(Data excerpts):
§ §

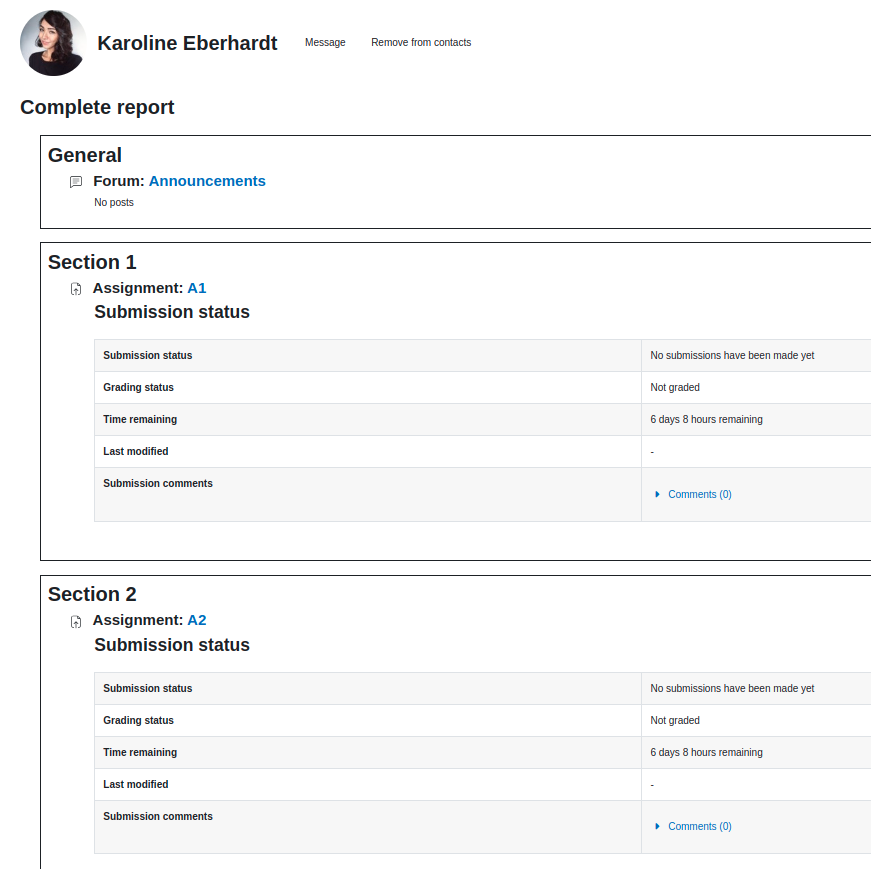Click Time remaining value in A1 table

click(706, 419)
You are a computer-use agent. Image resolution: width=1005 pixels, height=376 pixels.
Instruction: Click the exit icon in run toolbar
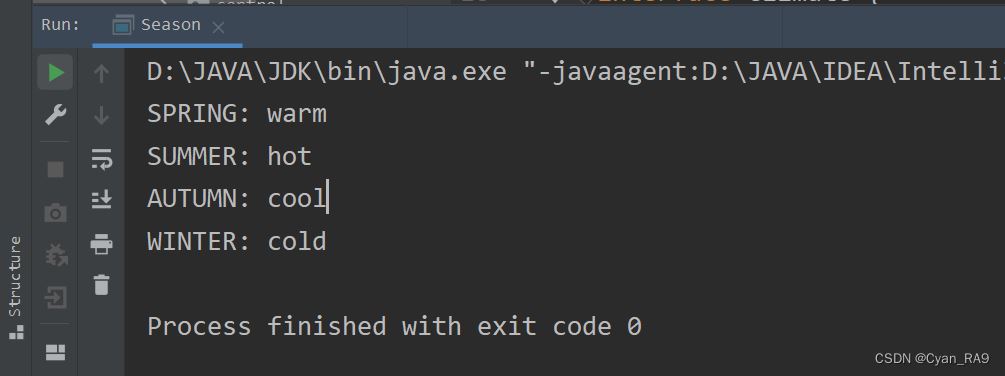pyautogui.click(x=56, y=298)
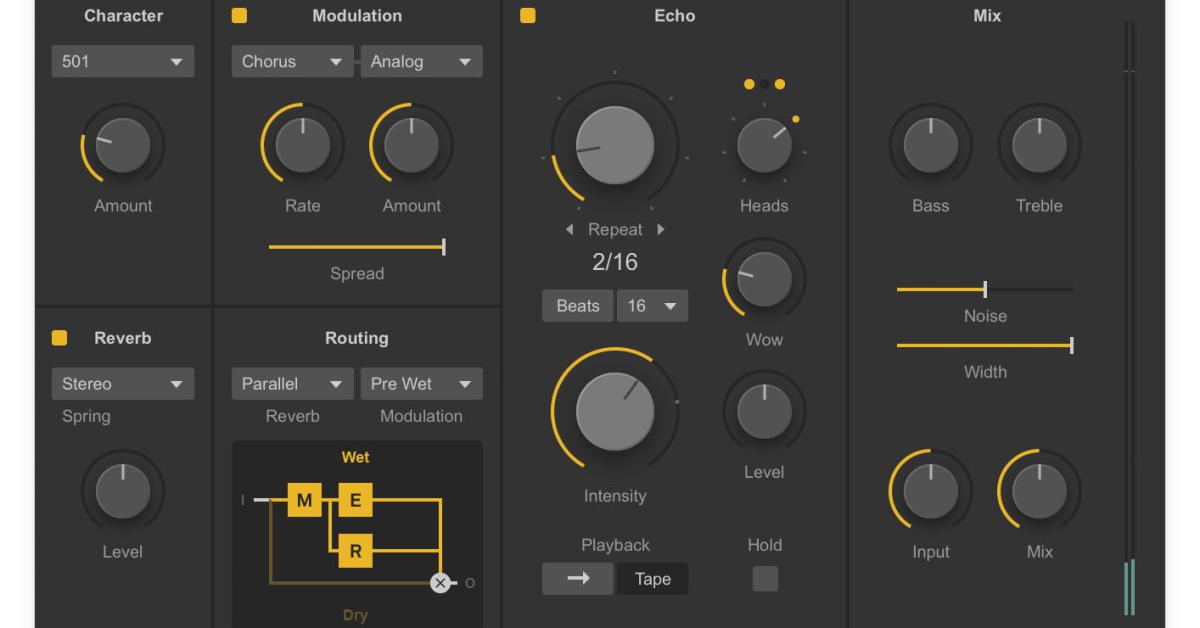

§ §

Print, without pictures, exactly the lines from the one containing "You are a computer-use" through the final line of the records above.

You are a computer-use agent. Image resolution: width=1005 pixels, height=376 pixels.
Instruction: Click the exit icon in run toolbar
pyautogui.click(x=56, y=298)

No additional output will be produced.